Apologies that this has been a rather me me me post
Julie,
Do you mind if I share a thought or two with you please :?: :) My late father was a difficult man to live with. His SAD caused huge mood swings and his aggression would often spill over into both mental and physical abuse for me and mum. :cry: Until the age of about 14 or 15 I genuinely believed that it was "normal" to be treated in this way by him. I bore great feelings of failure when I was young as I often felt as though I was letting him down. The harder I tried the worse it became.

A SAD with no knowledge that he had a mood disorder was raising me and I suffered wit SAD too. An impossible nightmare. Total family breakdown. :cry:
All very very SAD.

In recent years as the clouds of depression have been lifted I have been able to reappraise the emotions and body languages of the world I live in. It's damned hard. It's like being a ruddy teenager again. :twisted:

My confidence is extremely shaky during my winter. It never really got started in my teens. At times I have to put a face on which suggests I am confident. It's the typical SAD front :wink:

Seven years ago after diagnosis I began to work with my shattered mind. As despondency and negative thoughts crept into my mind I would tackle them immediately in the spot. Over time it's helped. Yes I feel down at times. I feel exhausted too. I keep reminding myself that I will not feel low forever and that next year I will reduce my winter from three months to 10 weeks.

Small steps Julie. Ease up on yourself. Can you afford a cheap break in Tenerife during your winter. It could provide you with some focus. Something to look forward too.

• RECORDS
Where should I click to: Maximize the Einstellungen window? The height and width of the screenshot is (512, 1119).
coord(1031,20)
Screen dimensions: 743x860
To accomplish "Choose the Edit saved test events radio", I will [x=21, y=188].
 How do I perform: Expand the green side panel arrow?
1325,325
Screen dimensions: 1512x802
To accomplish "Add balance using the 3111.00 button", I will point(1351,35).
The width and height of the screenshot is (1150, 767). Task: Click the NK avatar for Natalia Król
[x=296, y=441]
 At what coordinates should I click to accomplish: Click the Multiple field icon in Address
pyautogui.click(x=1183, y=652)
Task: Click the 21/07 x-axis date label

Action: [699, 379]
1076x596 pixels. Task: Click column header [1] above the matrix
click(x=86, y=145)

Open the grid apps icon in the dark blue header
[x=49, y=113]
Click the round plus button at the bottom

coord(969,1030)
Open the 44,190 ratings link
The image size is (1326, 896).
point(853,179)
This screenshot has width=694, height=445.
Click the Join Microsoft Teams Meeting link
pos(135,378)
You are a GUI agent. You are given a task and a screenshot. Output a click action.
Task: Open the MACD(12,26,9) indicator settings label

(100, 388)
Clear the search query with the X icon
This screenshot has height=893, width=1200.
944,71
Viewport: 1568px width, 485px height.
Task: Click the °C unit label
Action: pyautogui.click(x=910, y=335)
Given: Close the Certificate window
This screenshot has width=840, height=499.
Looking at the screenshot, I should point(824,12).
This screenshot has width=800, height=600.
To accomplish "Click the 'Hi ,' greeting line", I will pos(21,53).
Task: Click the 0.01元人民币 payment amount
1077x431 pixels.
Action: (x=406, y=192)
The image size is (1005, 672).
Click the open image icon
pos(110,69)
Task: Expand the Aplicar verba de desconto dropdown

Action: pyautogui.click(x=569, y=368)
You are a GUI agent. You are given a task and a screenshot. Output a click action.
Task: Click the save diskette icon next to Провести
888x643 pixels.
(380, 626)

• WHAT YOU WILL DO
Copy out the forum post to Julie word for word, from start to finish.

• EXERCISE OUTPUT
Apologies that this has been a rather me me me post
Julie,
Do you mind if I share a thought or two with you please :?: :) My late father was a difficult man to live with. His SAD caused huge mood swings and his aggression would often spill over into both mental and physical abuse for me and mum. :cry: Until the age of about 14 or 15 I genuinely believed that it was "normal" to be treated in this way by him. I bore great feelings of failure when I was young as I often felt as though I was letting him down. The harder I tried the worse it became.

A SAD with no knowledge that he had a mood disorder was raising me and I suffered wit SAD too. An impossible nightmare. Total family breakdown. :cry:
All very very SAD.

In recent years as the clouds of depression have been lifted I have been able to reappraise the emotions and body languages of the world I live in. It's damned hard. It's like being a ruddy teenager again. :twisted:

My confidence is extremely shaky during my winter. It never really got started in my teens. At times I have to put a face on which suggests I am confident. It's the typical SAD front :wink:

Seven years ago after diagnosis I began to work with my shattered mind. As despondency and negative thoughts crept into my mind I would tackle them immediately in the spot. Over time it's helped. Yes I feel down at times. I feel exhausted too. I keep reminding myself that I will not feel low forever and that next year I will reduce my winter from three months to 10 weeks.

Small steps Julie. Ease up on yourself. Can you afford a cheap break in Tenerife during your winter. It could provide you with some focus. Something to look forward too.